The mine kept flooding because Minto’s water-management plan was badly drawn up, said Capstone president Stephen Quinn, at the time.

A new water-management plan would address the problems, he said last August.

Now, the plan seems a dud.

Minto is proposing a system of waterways that would keep storm water and tainted water separated.

But some sections state storm water won’t be diverted from the system, writes Godin.

The catchment system for storm water is also faulty. The models treat each catchment as having the same inclination, while in reality some are slanted in different directions, causing water to flow differently than what’s expected.

The mine repeatedly lowballs how much water is flowing into the water-storage pond, and the final amount can’t be accounted for, writes Godin.

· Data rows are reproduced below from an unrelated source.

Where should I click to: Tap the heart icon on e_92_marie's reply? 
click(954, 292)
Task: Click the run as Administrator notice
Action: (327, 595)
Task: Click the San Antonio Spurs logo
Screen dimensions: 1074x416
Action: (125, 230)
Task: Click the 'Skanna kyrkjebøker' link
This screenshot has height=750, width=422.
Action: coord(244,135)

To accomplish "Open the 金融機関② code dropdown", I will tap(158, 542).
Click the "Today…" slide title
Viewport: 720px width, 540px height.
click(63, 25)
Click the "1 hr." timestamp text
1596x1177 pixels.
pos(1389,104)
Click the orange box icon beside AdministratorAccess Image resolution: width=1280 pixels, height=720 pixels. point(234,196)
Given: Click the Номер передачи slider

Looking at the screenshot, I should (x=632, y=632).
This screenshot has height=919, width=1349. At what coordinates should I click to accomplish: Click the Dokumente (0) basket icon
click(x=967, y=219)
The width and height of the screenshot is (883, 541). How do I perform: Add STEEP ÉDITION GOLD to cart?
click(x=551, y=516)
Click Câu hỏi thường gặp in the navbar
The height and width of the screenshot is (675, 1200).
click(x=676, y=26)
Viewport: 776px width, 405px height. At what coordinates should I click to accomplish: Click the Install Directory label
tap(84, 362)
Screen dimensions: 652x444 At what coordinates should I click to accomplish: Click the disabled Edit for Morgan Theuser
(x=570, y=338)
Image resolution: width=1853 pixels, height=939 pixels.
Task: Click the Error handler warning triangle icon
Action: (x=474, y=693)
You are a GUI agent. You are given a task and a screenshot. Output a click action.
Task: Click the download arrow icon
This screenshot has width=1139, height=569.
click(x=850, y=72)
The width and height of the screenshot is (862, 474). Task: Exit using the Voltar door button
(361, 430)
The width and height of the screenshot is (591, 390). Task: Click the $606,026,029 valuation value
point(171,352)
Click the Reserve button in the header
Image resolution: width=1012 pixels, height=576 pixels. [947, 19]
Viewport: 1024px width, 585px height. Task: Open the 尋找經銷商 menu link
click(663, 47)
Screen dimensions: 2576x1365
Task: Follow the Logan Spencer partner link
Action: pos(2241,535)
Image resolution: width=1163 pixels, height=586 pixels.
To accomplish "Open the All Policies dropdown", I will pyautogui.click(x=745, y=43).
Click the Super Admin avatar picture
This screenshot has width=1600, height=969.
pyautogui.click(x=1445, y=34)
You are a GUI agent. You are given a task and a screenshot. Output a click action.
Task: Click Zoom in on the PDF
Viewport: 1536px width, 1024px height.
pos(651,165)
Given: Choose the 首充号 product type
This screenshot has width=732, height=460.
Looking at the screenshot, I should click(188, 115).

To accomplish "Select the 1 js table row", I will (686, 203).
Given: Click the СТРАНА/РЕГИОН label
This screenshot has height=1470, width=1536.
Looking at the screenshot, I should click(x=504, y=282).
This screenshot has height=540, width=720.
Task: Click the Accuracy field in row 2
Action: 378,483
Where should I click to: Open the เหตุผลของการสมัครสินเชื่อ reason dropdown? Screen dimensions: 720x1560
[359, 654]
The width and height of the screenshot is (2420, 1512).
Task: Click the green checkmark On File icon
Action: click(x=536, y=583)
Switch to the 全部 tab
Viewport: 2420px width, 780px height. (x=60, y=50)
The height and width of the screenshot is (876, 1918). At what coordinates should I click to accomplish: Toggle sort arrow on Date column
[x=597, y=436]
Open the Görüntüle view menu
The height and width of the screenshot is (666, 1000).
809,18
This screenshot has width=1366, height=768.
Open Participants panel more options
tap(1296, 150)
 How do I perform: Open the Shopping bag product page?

The mine also presented conflicting estimates on the size of the site. In the current plan, the roads, plant site and tailing stacks are jotted in at 32 hectares. But in a 2007 filing, the Minto mine described the tailings as being 37.3 hectares.

The mine used summer evaporation rates to calculate how much rainwater would stay in the water storage pond. It should have used real data from the last few years, says the document.

And tables on water spillage don’t include data from summer 2009, a very wet year in Minto’s books.

But perhaps the biggest disagreement between Minto and Environment Canada is on how to discharge water back into the environment.

Capstone’s plan focuses on diluting water that leaves the site. That means it can discharge dirtier water with more chemicals inside it, as long as it dilutes it with the right amount of water.

Environment Canada thinks that’s cost-saving on the back of the environment. It’s better to lower the contamination by treating the water before it leaves the site.

Capstone’s dilution method doesn’t account for the cumulative impact of minesite water on the Yukon River, says Environment Canada.

The discharge might be clean with respect to its water-to-chemical ratio, but it still means more chemicals being dumped in the river overall.

Quinn, Capstone’s president, was aware of Environment Canada’s submission on its water-management plan, but he hadn’t read it yet.

He defends his company’s dilution method.

Water in the Yukon River could be more polluted or less polluted than what the mine spews out, so the discharge should be dilution-based to better adjust to the conditions, he said.

“If you’ve got a river running and you add a teaspoon of water, is it relevant?” he said. “It’s that versus putting a hose pipe into a small creek - obviously it has a completely different impact.”

Quinn didn’t respond to Environment Canada’s criticism that the plan doesn’t address cumulative impacts, but said the disagreement is part of the regulatory process.

“The whole point of the process is that the regulators sit down and decide if they agree or disagree,” said Quinn.

“Now it’s up the intervenors to make their submission and the regulators to make their decision,” he said.

The Yukon Environmental and Socioeconomic Assessment Board doesn’t ask a proponent to reply to every question an intervenor has. It only questions the proponent on whatever points it feels are valid.

The water plan also includes upgrades to the mine’s overall production.

Capstone is applying to dump more water, crush more rock and sell more copper ore than before.

“It’s because the mine is currently able to outperform its designed specs,” said Quinn. “Holding it back doesn’t make much sense.”

The mill has performed well in the last few years and should be able to handle an increased workload, he said.

“You’re not adding any pieces of equipment,” said Quinn. “You’re just running that equipment a little harder.”

The mill will require “modestly more” electrical power, he said.

The proposal is undergoing public comments until February 3.